Re: Efficiency: Finding if a file contains a paragraph
by BrowserUk (Patriarch) on Jun 02, 2004 at 17:42 UTC

    I think halley has it right with building an index using an MD5 checksum of your paragraphs is the way to go.

    I though it worth mentioning that you can easily read a file, paragraph by paragraph by setting local $/ = '';

    The following script builds an in memory index (filename/byte offset) for every file in a list given on the command line.

    It indexed every paragraph in 512 html files in my perl distribution in under 10 seconds and 6MB.

    #! perl -slw use strict; use G; ## Expands command line wildcards use Data::Dumper; use Digest::MD5 qw[ md5_hex ]; local $/ = ''; ## paragraph mode. my( $pos, %index ) = 0; ## The first para start at offset 0 while( <> ) { ## build a HoAoAs, MD5 is the key ## The values are arrays of [ filename, offset ]. push @{ $index{ md5_hex( $_ ) } }, [ $ARGV, $pos ]; ## Getthe next offset $pos = tell ARGV; ## Back to 0 if we reached the EOF $pos = 0 if eof( ARGV ); } print Dumper \%index; __END__ C:\Perl\html>p:359522 *.html *\*.html *\*\*.html Processed 512 files and 5829 paragraphs into 3293 unique signatures.

    By storing the offset, you can seek to the place n the file(s) that have a matching MD5 and verify that the paras are indeed identical.
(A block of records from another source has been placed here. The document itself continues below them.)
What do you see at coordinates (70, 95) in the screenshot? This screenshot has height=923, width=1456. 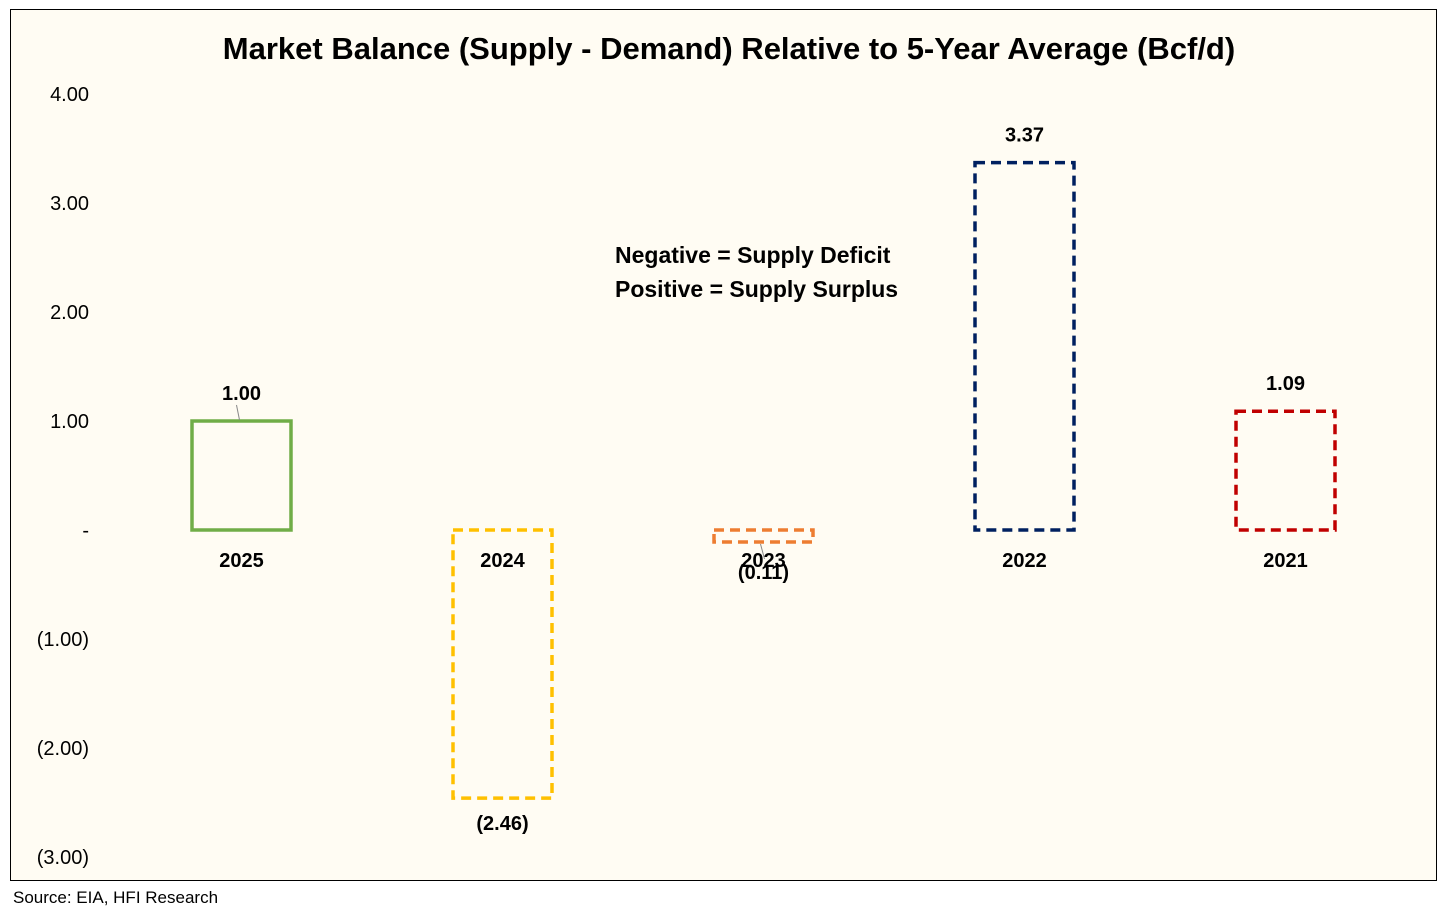 I see `y-tick-label: 4.00` at bounding box center [70, 95].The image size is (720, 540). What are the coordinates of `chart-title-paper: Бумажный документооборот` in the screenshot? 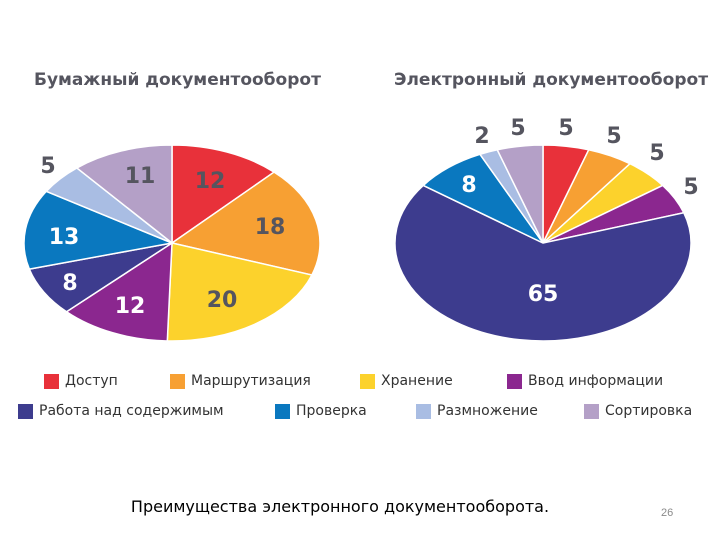 It's located at (178, 80).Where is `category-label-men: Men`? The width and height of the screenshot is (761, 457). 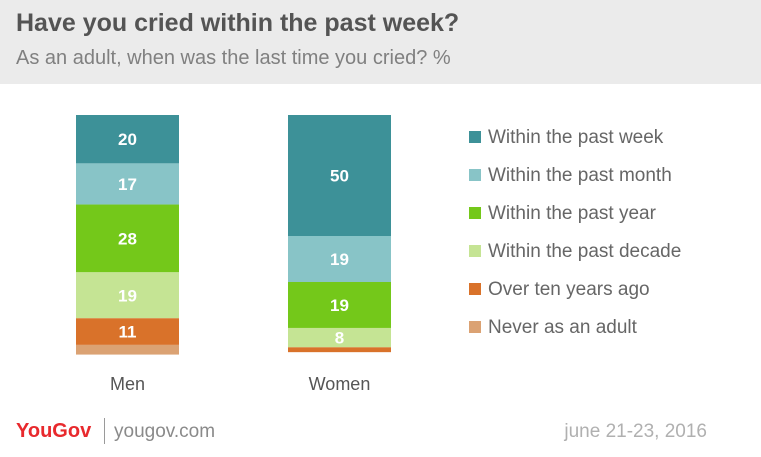
category-label-men: Men is located at coordinates (128, 384).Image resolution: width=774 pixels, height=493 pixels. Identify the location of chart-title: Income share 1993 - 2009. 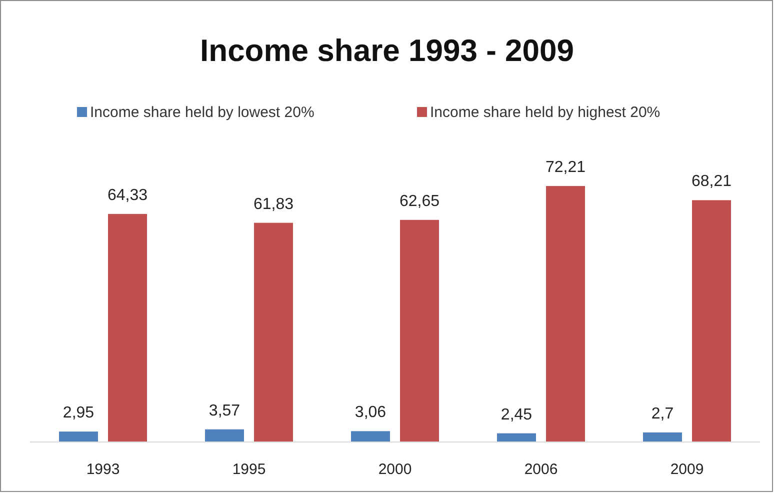
(387, 50).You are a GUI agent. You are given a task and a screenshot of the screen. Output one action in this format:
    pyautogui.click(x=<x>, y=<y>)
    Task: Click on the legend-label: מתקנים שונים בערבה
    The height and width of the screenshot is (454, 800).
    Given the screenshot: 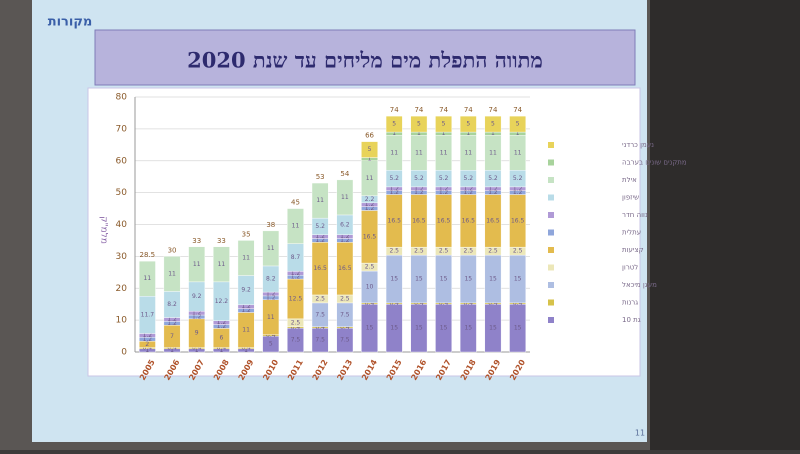 What is the action you would take?
    pyautogui.click(x=654, y=163)
    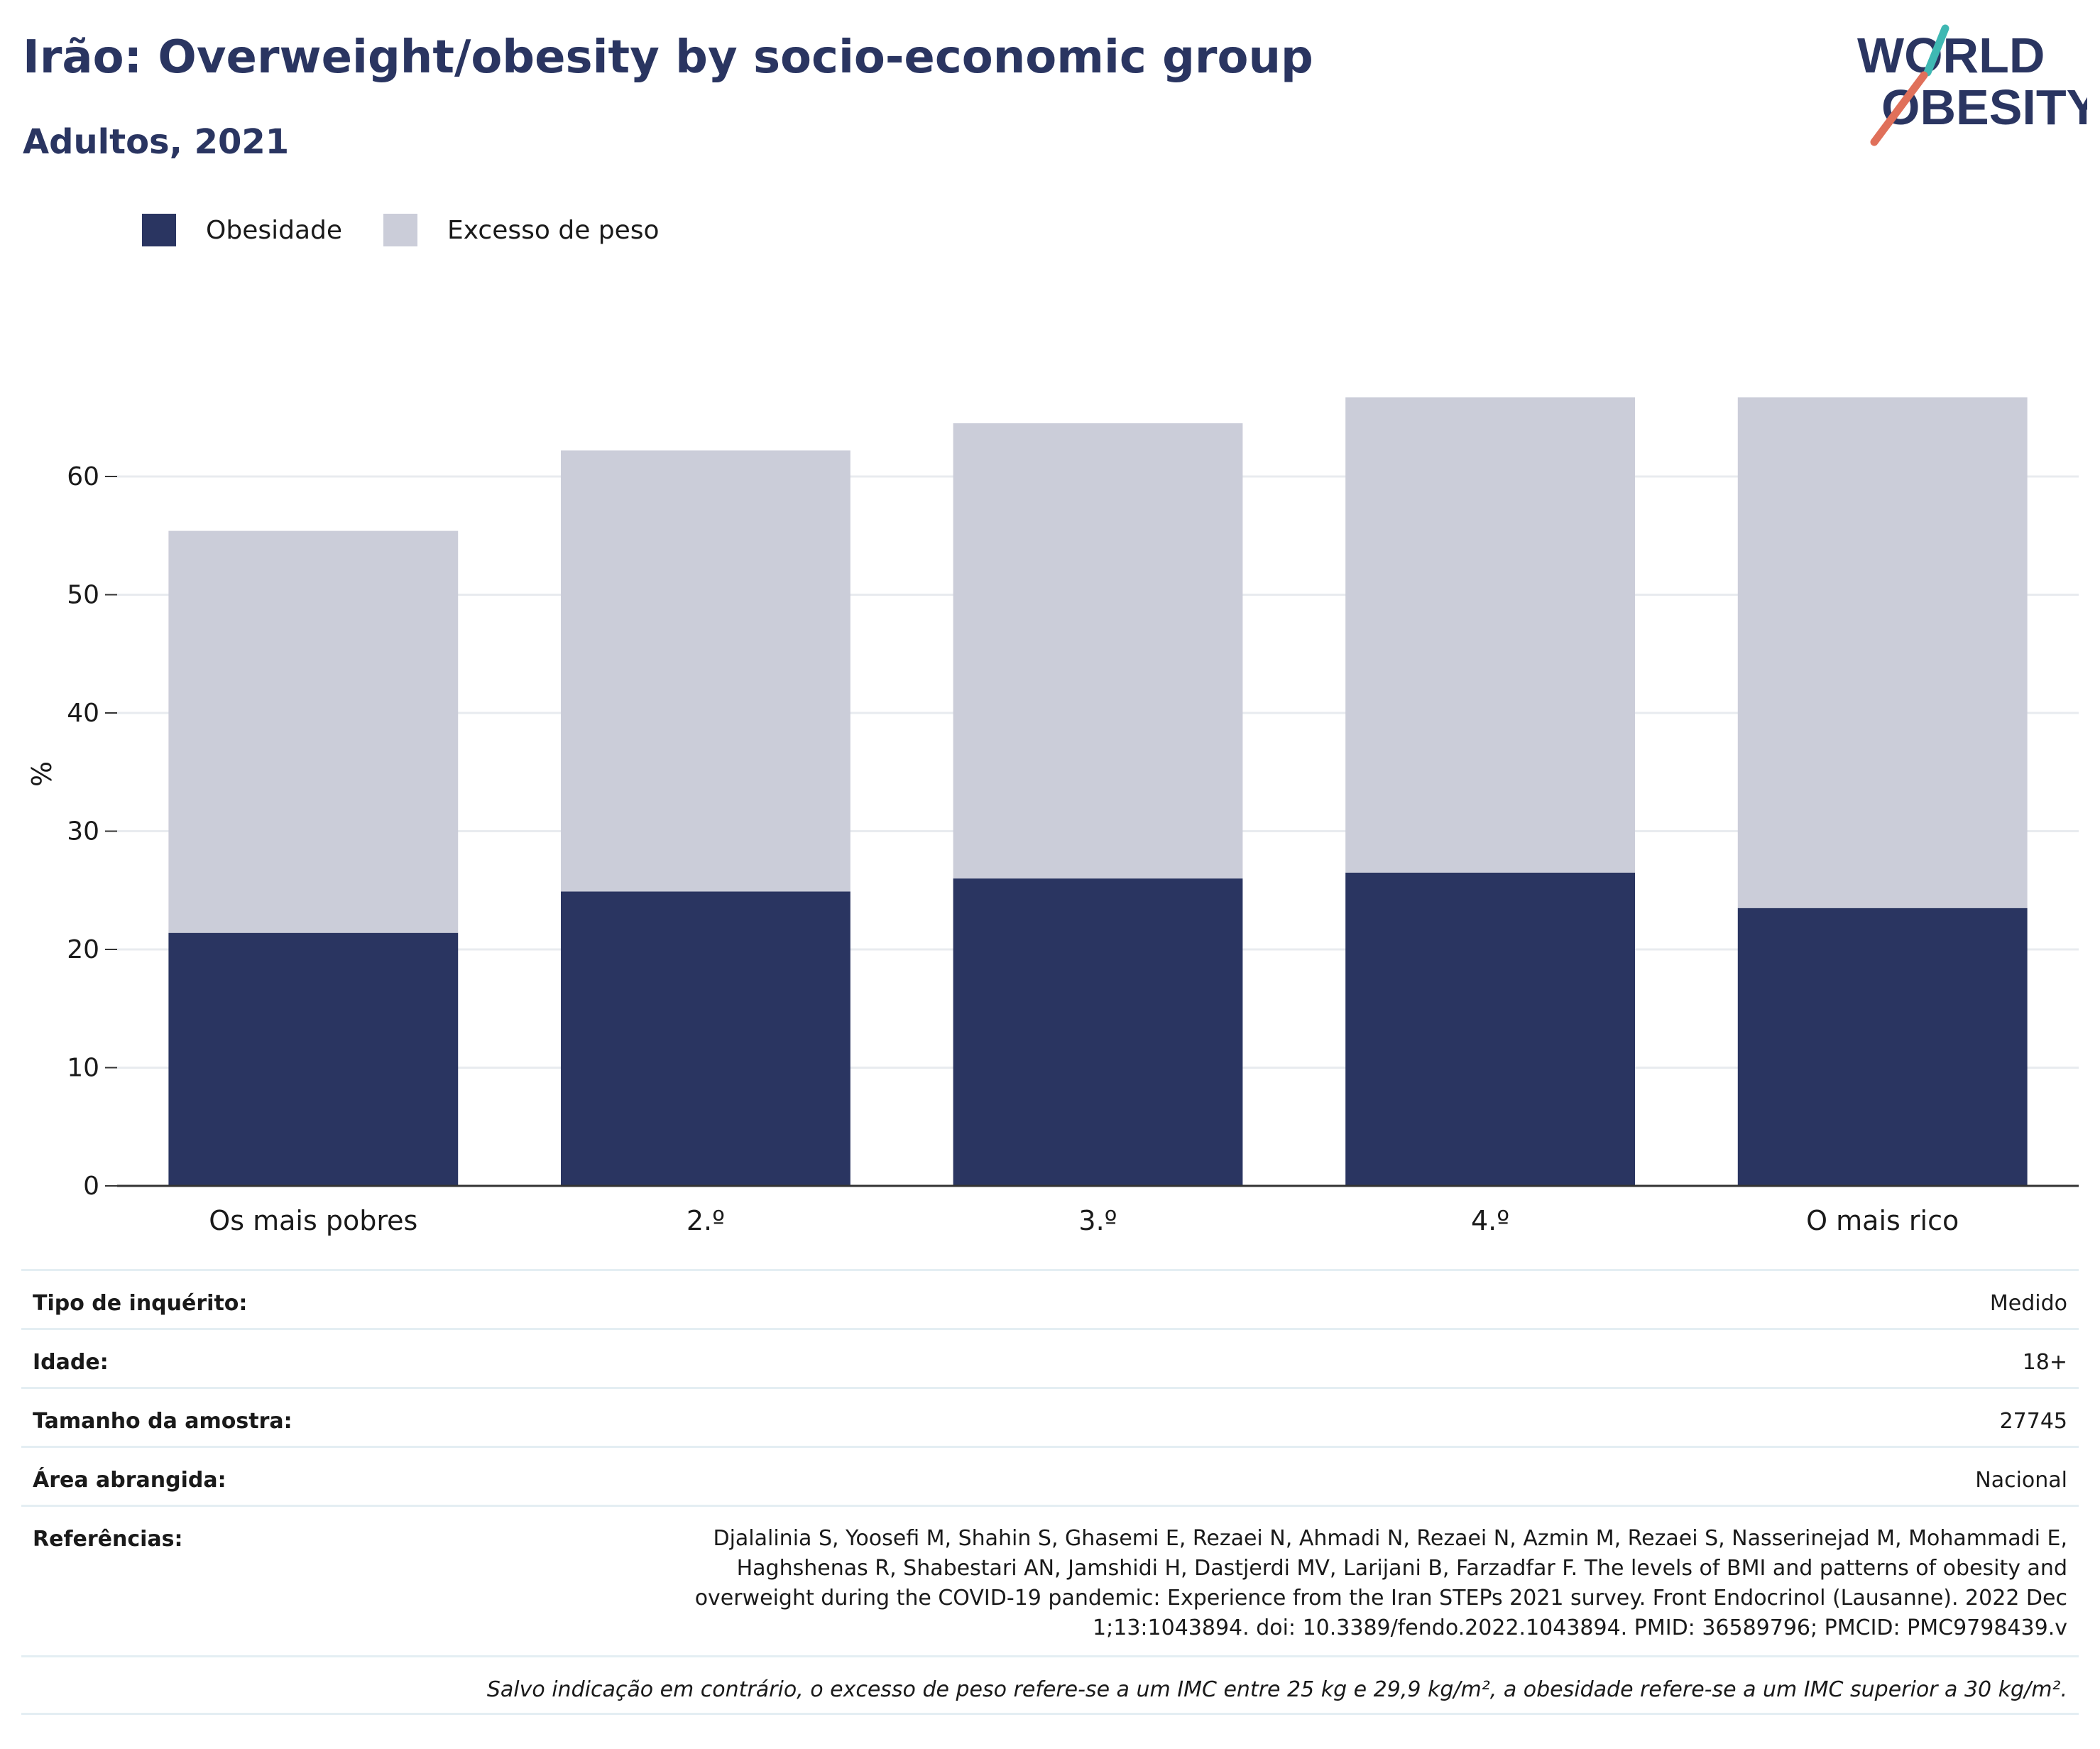 This screenshot has width=2100, height=1749. What do you see at coordinates (83, 714) in the screenshot?
I see `y-tick-label: 40` at bounding box center [83, 714].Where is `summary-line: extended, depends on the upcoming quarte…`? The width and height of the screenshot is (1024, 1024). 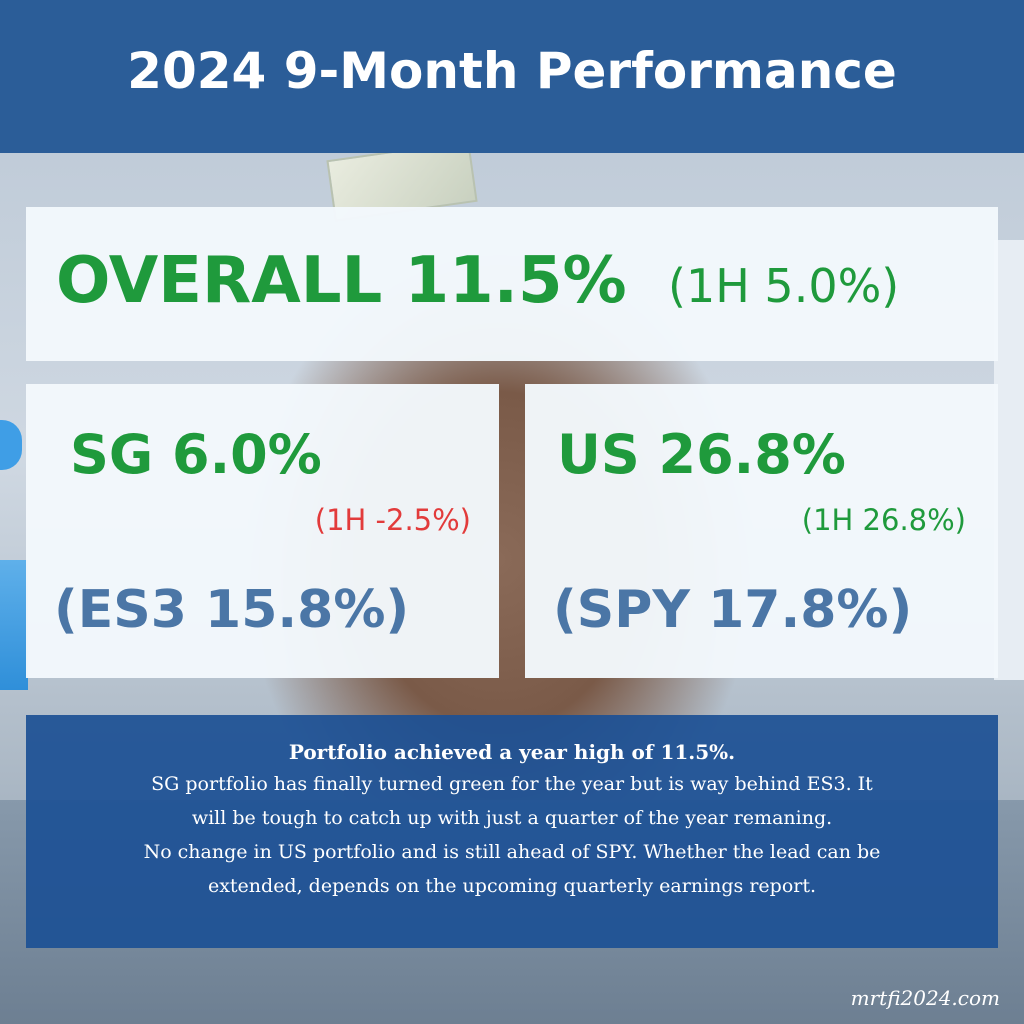
summary-line: extended, depends on the upcoming quarte… is located at coordinates (512, 886). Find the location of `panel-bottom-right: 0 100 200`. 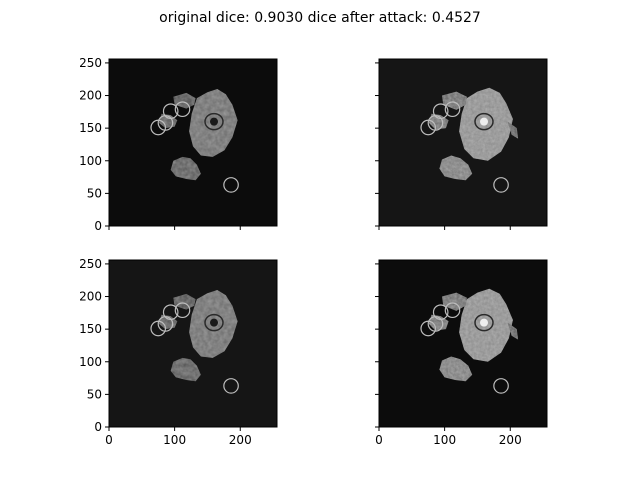

panel-bottom-right: 0 100 200 is located at coordinates (462, 353).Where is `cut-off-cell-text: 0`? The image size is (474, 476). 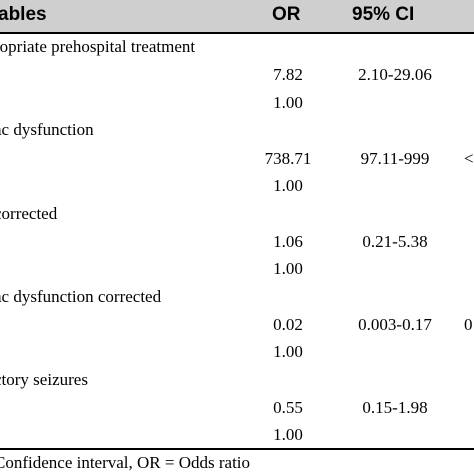 cut-off-cell-text: 0 is located at coordinates (468, 324).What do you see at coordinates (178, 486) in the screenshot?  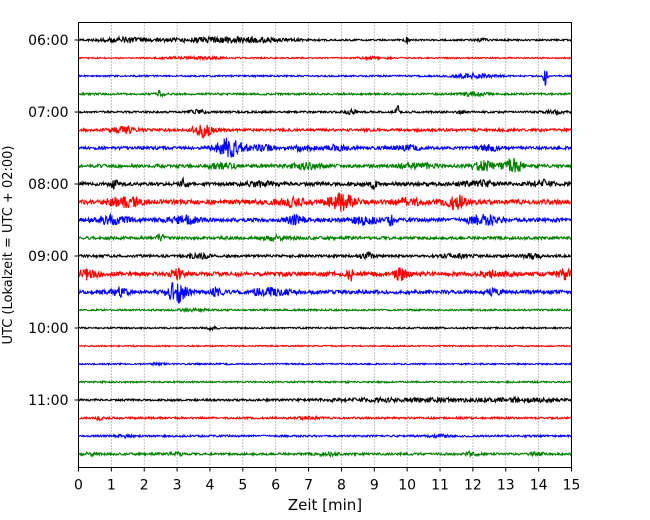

There is a small, but statistically possible chance of collisions.


    Examine what is said, not who speaks.
    "Efficiency is intelligent laziness." -David Dunham
    "Think for yourself!" - Abigail
Re: Efficiency: Finding if a file contains a paragraph
by dave_the_m (Monsignor) on Jun 02, 2004 at 16:03 UTC
    Are any of your files huge?
    Are any of your paragraphs huge?
    Are your paragraphs delineated with a single blank line?
    Are you looking for an exact paragraph match (eg exact spaces, punctuation, and newlines)?

    Dave.

      >Are any of your files huge?

      No, there are just a lot of them.

      >Are any of your paragraphs huge?

      No.

      >Are your paragraphs delineated with a single blank line?

      Yes.

      >Are you looking for an exact paragraph match (eg exact spaces, punctuation, and newlines)?

      Yes. Basically I'm writing configuration paragraphs into configuration files. IF the paragraph already exists (a distinct possibility) I don't want to re-write it, but if it doesn't I want to add it.

      CT

      Charles Thomas
      Madison, WI
        Are you looking for an exact paragraph match (eg exact spaces, punctuation, and newlines)?
        Yes. Basically I'm writing configuration paragraphs into configuration files.

        The problem with an exact match is that two configuration paragraphs may be semantically equivalent, but syntactically different, e.g. in a different order, or with different whitespace. It seems, to me, that the only foolproof way to avoid duplicates would be an actual parser for the config files. Unless you can ensure that semantically equal paragraphs will be syntactically identical, you might be creating duplicates. And with a lot of files, as you say you have, this would make cleaning up any mistakes just as hard.

        Just something to think about...

Re: Efficiency: Finding if a file contains a paragraph
by TomDLux (Vicar) on Jun 03, 2004 at 01:30 UTC

    I may be totally wrong, but I get the feeling the people suggesting MD5 and other hashing methods focused too much on the performing thousands of times. If it were being performed thousands of times on the same file, or a small number of files, hashing would be worthwile. But here it's thousands of files, each one once. Since hashing is more expensive than grepping, there's no benefit. Anyway, you would need to hash paragraph by paragraph, and thus store a number of hashes for each files, one for each paragraph.

    Tell you what I would do ...

    Save the paragraph you're looking for in a file. Read in the paragraph file at the beginning of the script. Then go through the other files, passing over any that are newer than the paragraph file, processing only older files. That way, if you have to stop the script or the system crashes, you don't have to re-do things. of course, processing the files may not actually take all that long, in which case the minor delay caused by checking creation date will not be significant.